F.3.4.1 Protection against or control of over-voltage, over-pressure, over-current, over-temperature,
for example:

a) Inputs and outputs of the SRP/CS and the power supply of the logic are protected from potential levels of over-voltage and/or over-current (see also IEC 60204-1;

NOTE Parts of the SRP/CS are capable of withstanding or are protected from potential levels of over- voltage and/or over-current. Possible maximum overvoltage level of SW mode PSU (switch mode power supply) depends on the applied standard (e.g. maximum voltages limit under single fault condition).

It is important to take into account the possible maximum overvoltage level by applied standard SW mode PSU as well as other operating conditions (e.g. overvoltage category, operating temperature).

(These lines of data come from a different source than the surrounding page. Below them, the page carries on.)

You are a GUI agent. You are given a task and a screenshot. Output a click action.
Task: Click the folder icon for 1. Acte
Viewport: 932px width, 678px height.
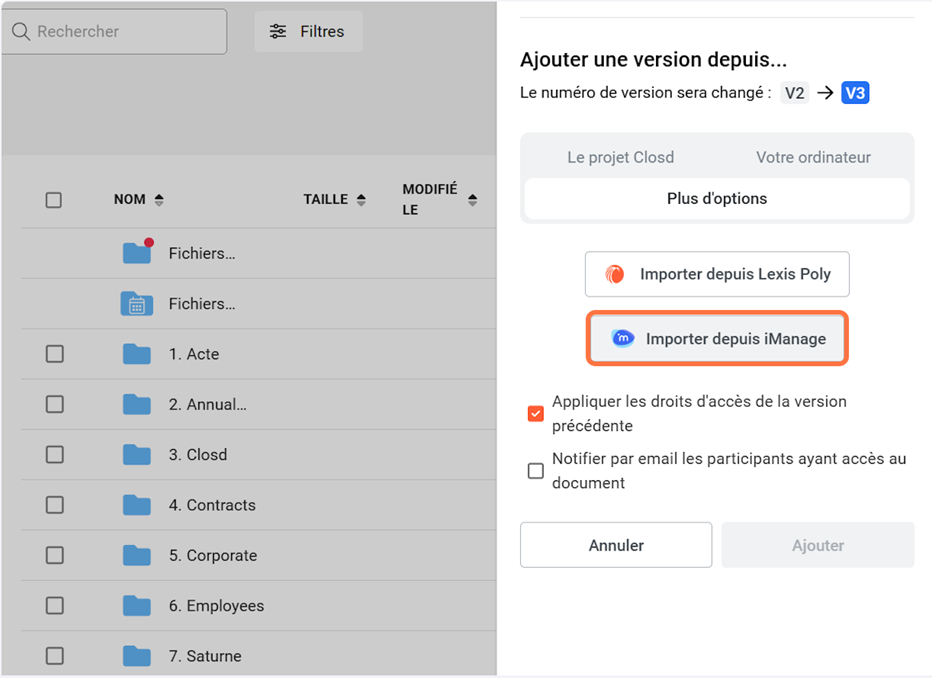click(x=137, y=354)
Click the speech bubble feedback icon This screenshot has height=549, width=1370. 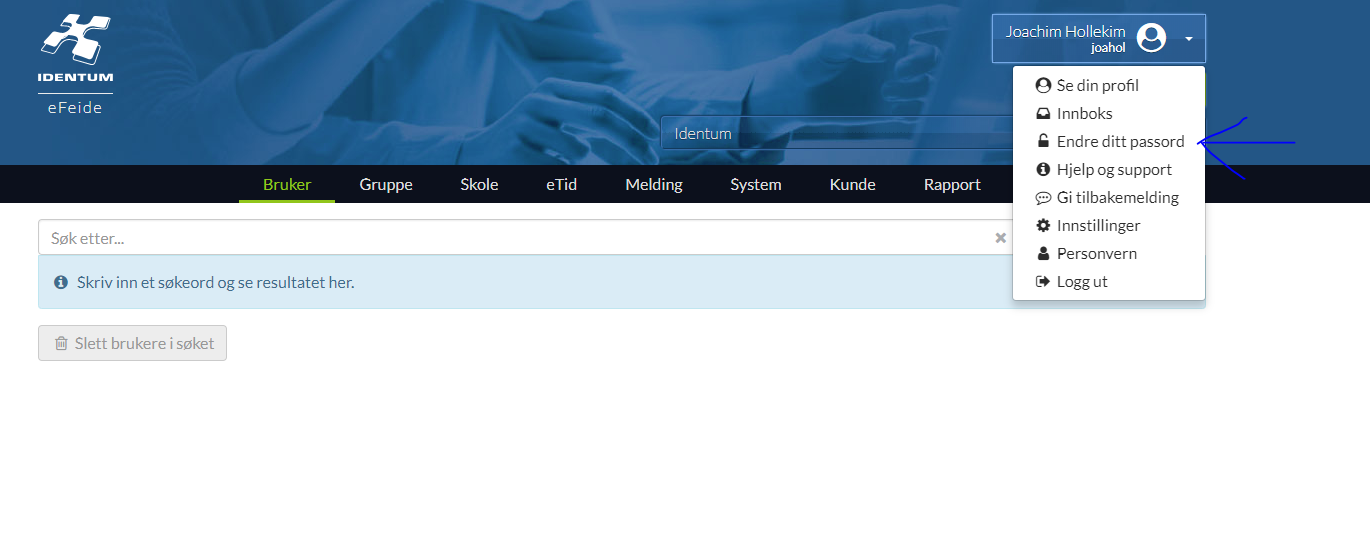(1043, 198)
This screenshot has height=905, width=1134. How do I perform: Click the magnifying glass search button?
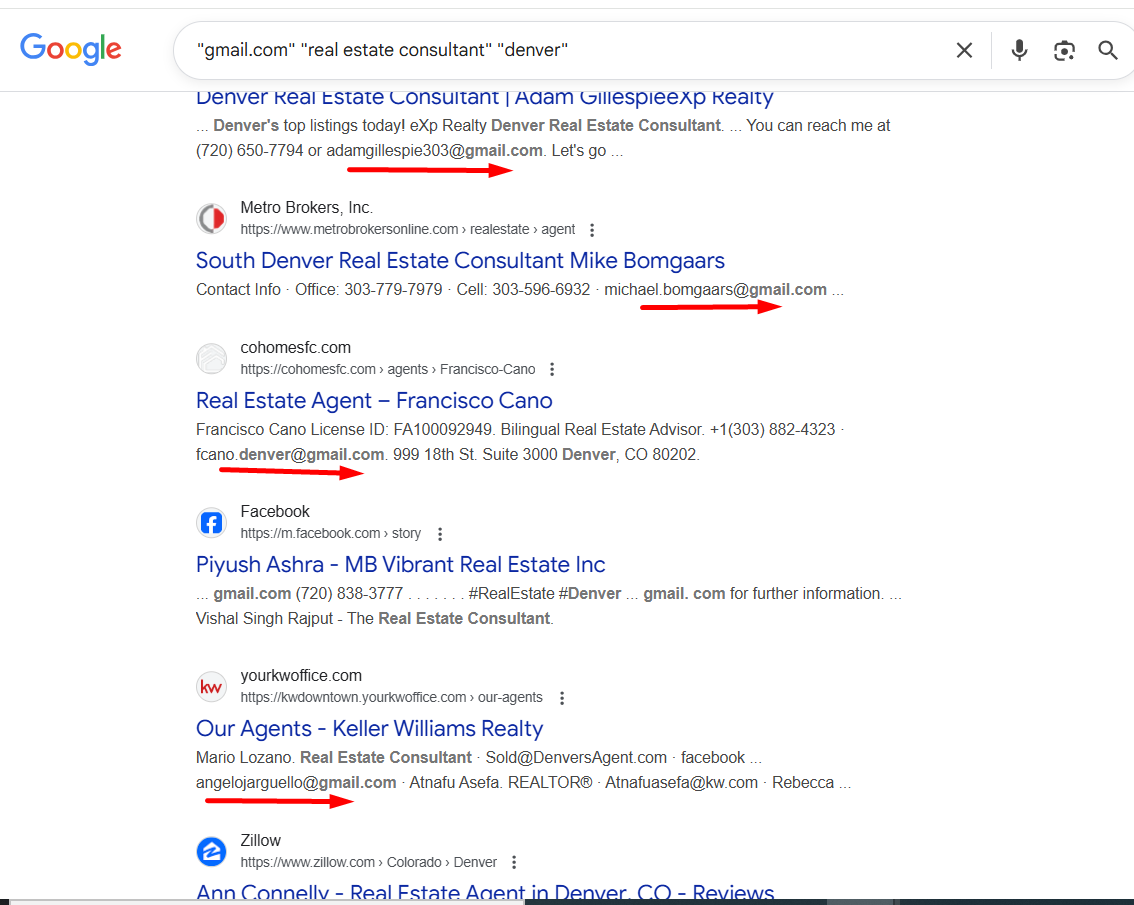coord(1108,50)
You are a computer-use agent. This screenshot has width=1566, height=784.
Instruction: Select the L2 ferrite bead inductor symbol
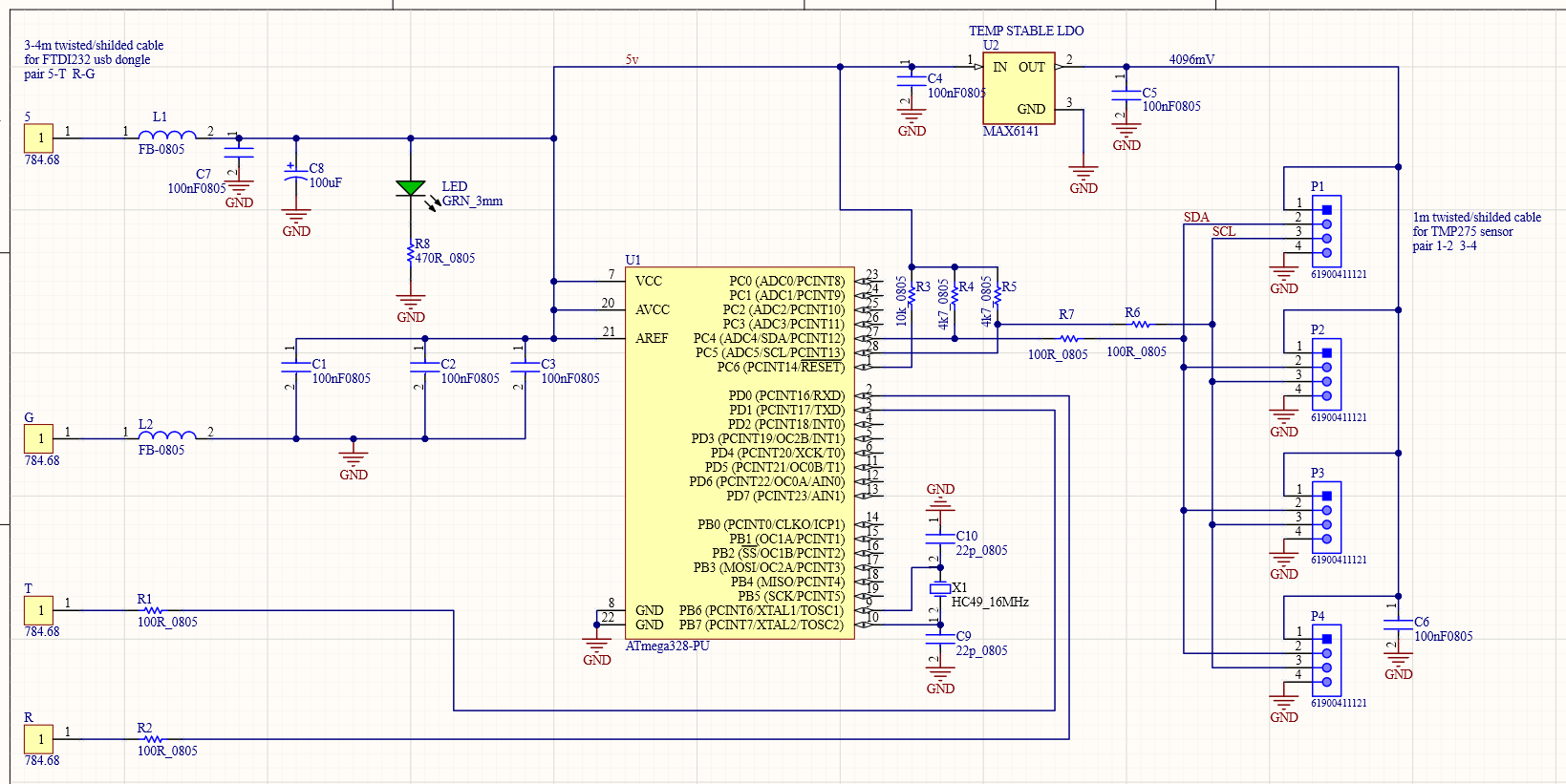[x=167, y=436]
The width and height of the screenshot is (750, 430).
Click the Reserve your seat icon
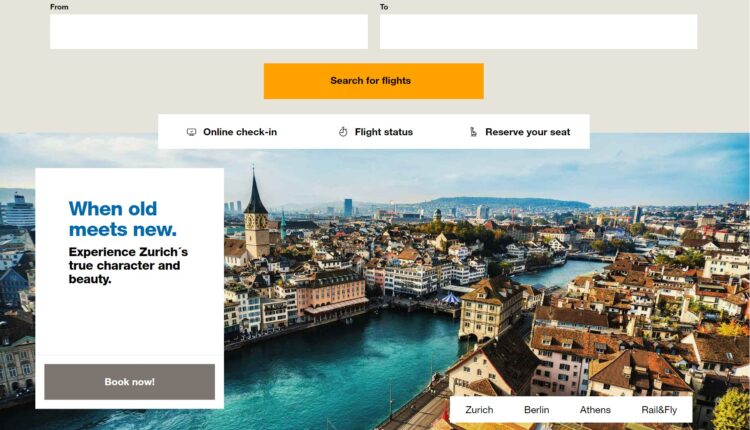[473, 132]
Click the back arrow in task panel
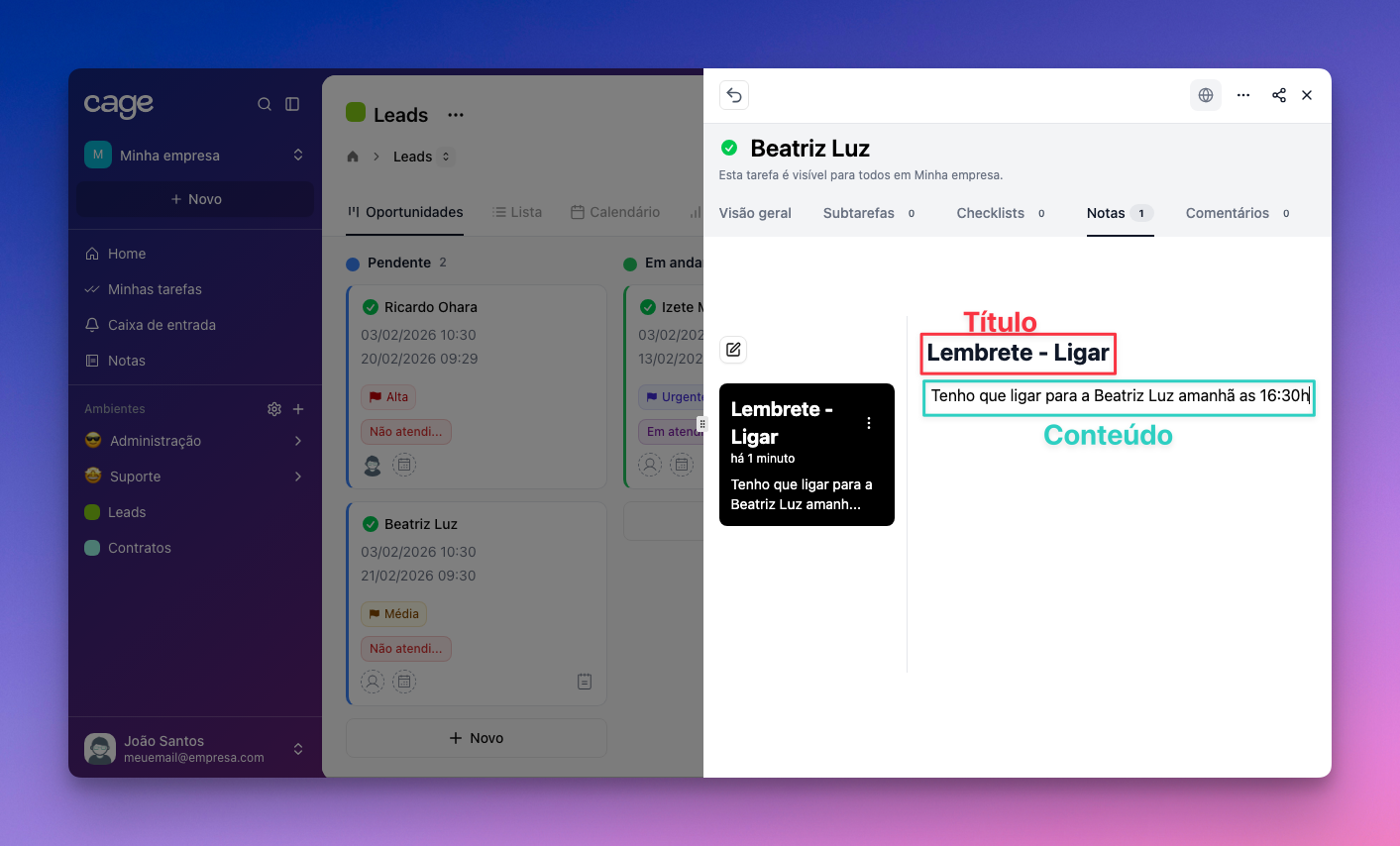The image size is (1400, 846). point(734,95)
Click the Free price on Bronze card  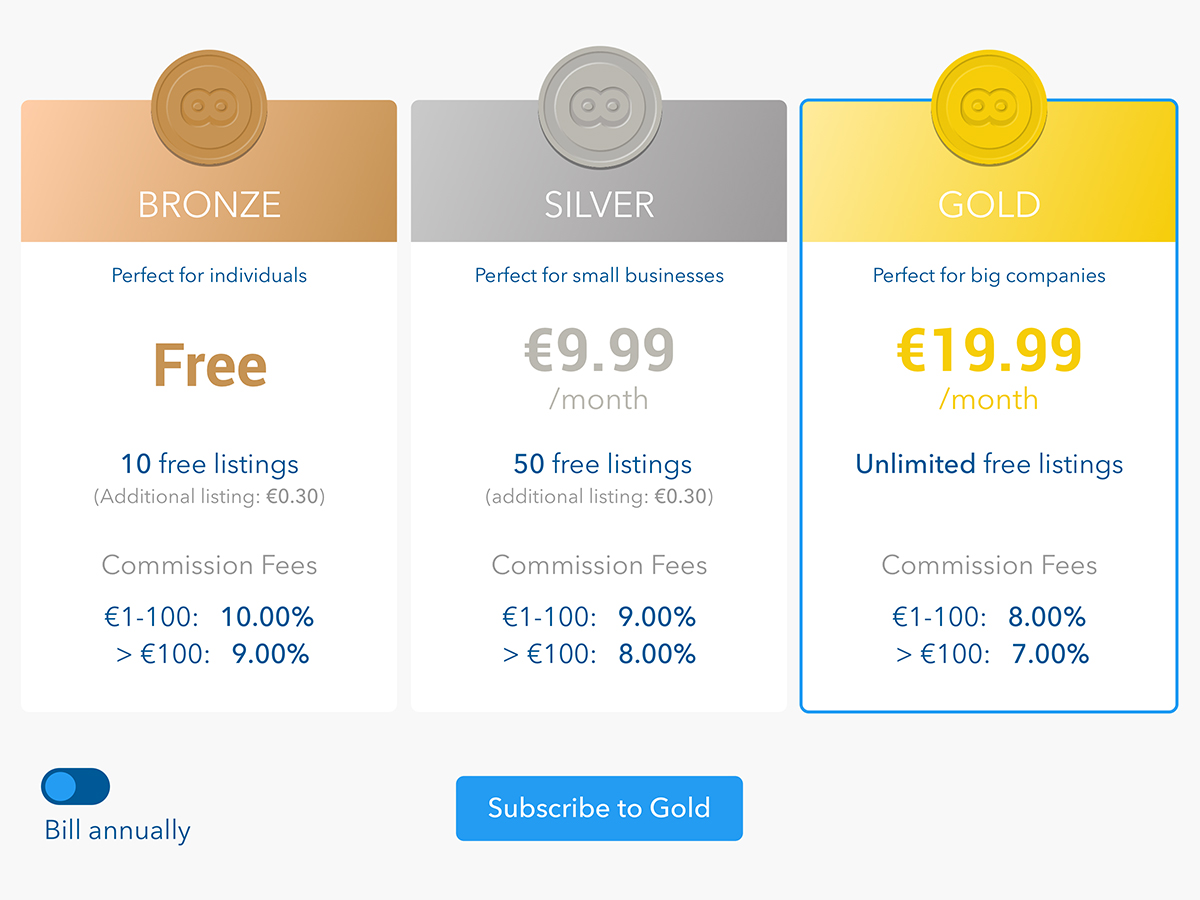tap(210, 366)
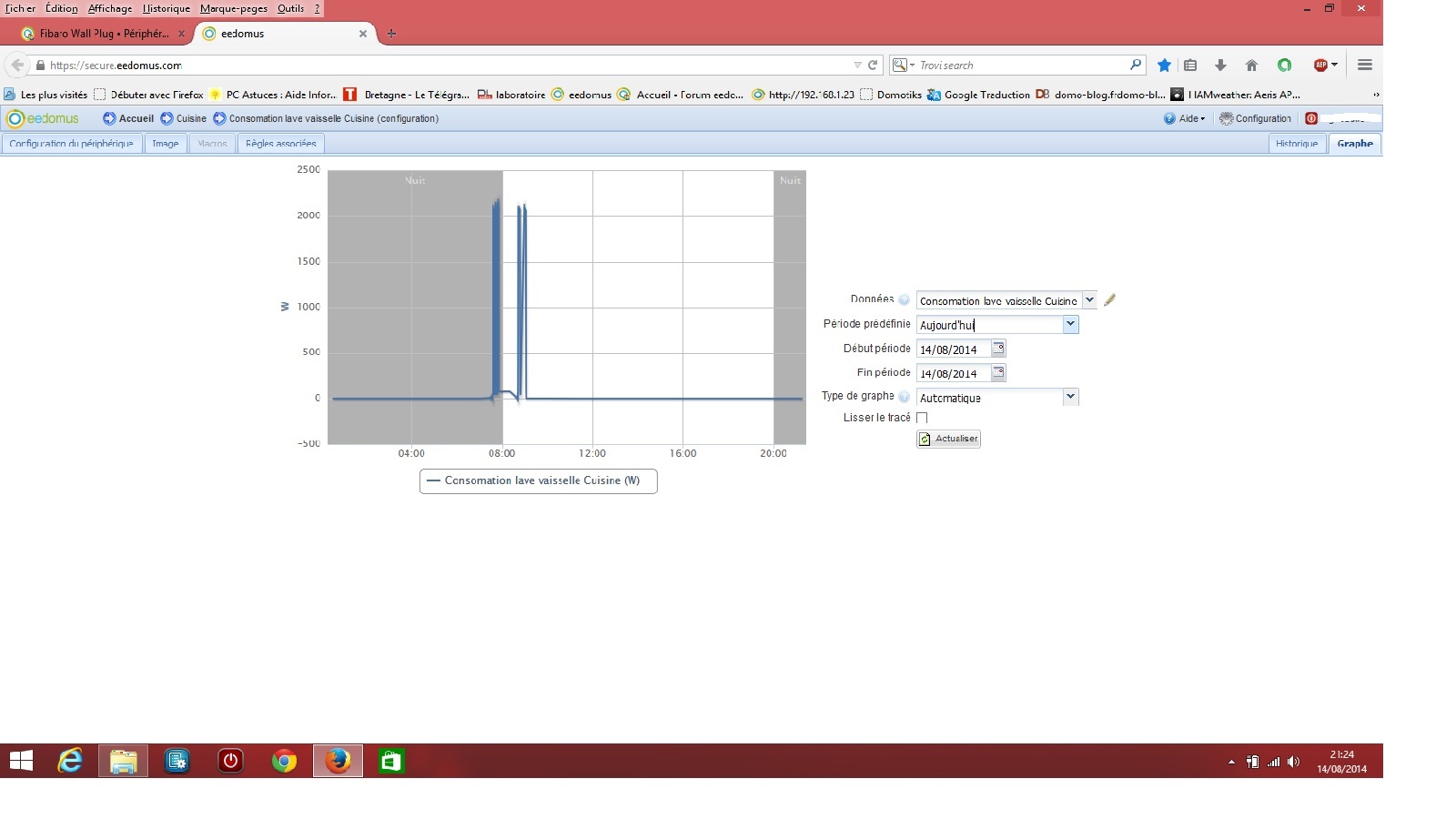Click the pencil edit icon beside Données

pos(1109,300)
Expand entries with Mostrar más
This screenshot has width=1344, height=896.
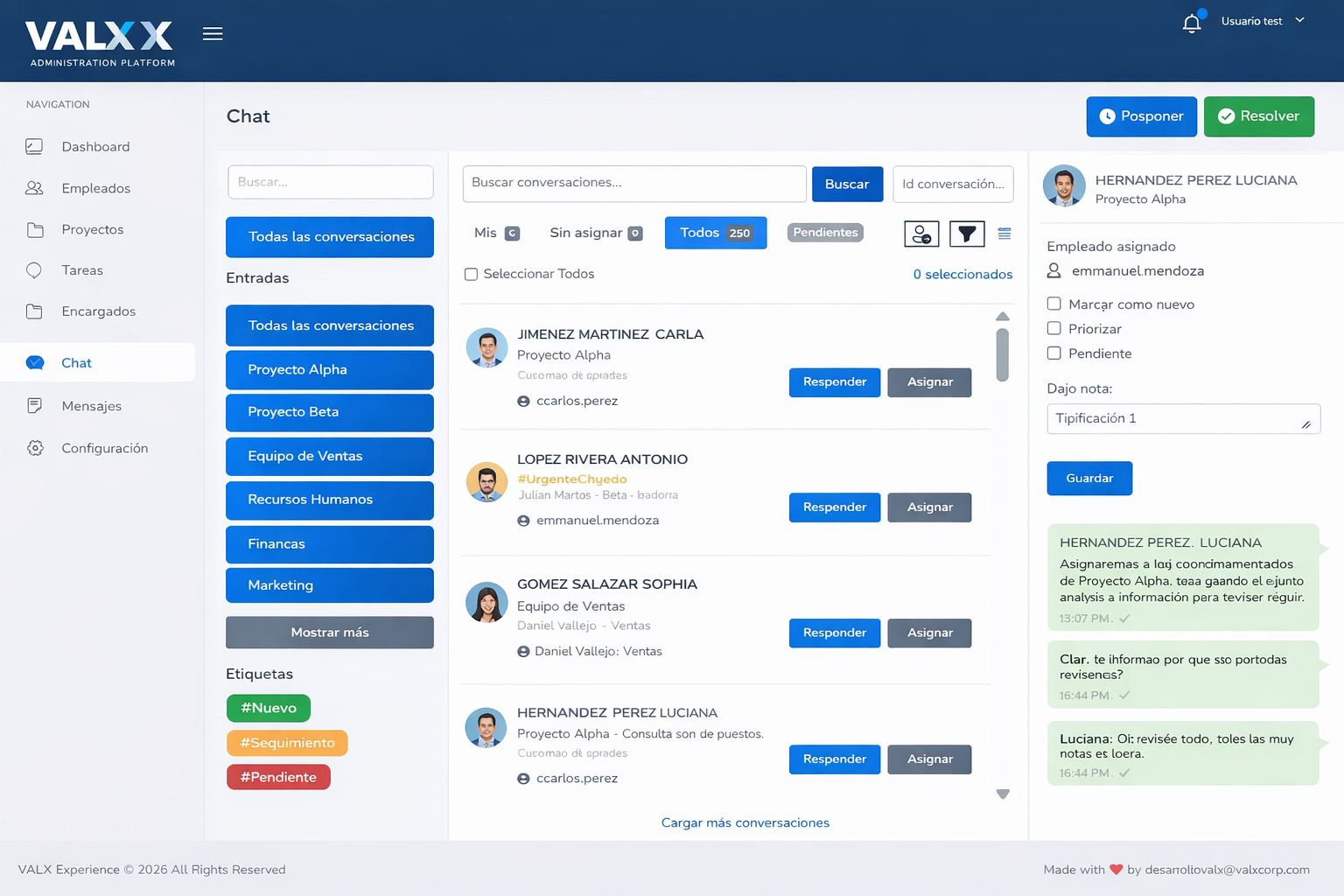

b) The measure against over-pressure can be a single channel system if the primary pressure in case of failure can never rise over the operating pressure multiplied 1,5. ISO 4414 defines a requirement for protection from unintended pressure (e.g. a pressure relief valve).

F.3.4.2 Components used are well-tried

All components used in the channels of the safety function are well-tried (see also ISO 13849-2:2012).

F.3.5 Assessment/analysis

For each part of safety-related parts of control system a failure mode and effect analysis or fault tree analysis has been carried out to identify potential causes for CCF and its results are taken into account to avoid common cause failures in the design.

F.3.6 Training

Designers have been trained (with training documentation, e.g. certificate of training) to understand the causes and consequences of common cause failures.

F.3.7 Environmental

F.3.7.1 Prevention of EMI or impurity of the pressure medium

For electrical/electronic systems, contamination and electromagnetic disturbances are prevented to protect against common cause failures in accordance with appropriate standards (e.g. IEC 61326-3-1, IEC 61000-6-7:2014, IEC 61000-1-2:2016, IEC 61800-5-2).

NOTE 1 These EMC standards usually have more stringent requirements than standard components (e.g. general purpose PLC) are designed to meet. See IEC 61800-3 for further information.

NOTE 2 Annex L provides further guidance in relation to EMC immunity. For fluidic systems, filtration of the pressure medium, prevention of dirt intake, drainage of compressed air, is implemented in compliance with the component manufacturers’ requirements concerning purity of the pressure medium, see ISO 8573-1 for guidance.

For combined fluidic and electric systems, both aspects should be considered.

F.3.7.2 Other influences

The SRP/CS is immune to all relevant environmental influences such as temperature, shock, mechanical
stresses, vibration, humidity, as specified in relevant standards, e.g. IEC 60068 series, taking into
account the increased requirements for safety-related application.

If components are used in the SRP/CS that are not sufficiently protected against over-voltage,
environmental influences by internal measures this protection should be reached on system level using
external protection components, filters, shielding.

F.4 Measures against common cause failure and other relevant standards

For some SRP/CS (subsystems) not all the measures against CCF listed in Table F.1 can provide an
appropriate reduction of the CCF impact since the potential risk reduction that can be provided by
those SRP/CS is limited also by their systematic capabilities (e.g. detection principle of sensors).

NOTE Some relevant standards (e.g. 62024:2018 for the application of protecting equipment to detect the
presence of persons or ISO 14119:2014 for the selection and application of interlocking devices associated with
guards) can include application limits related to systematic capabilities.

The designer of the complete SRP/CS applies the measures stated in these standards and complies with
the instructions for use provided by the manufacturer.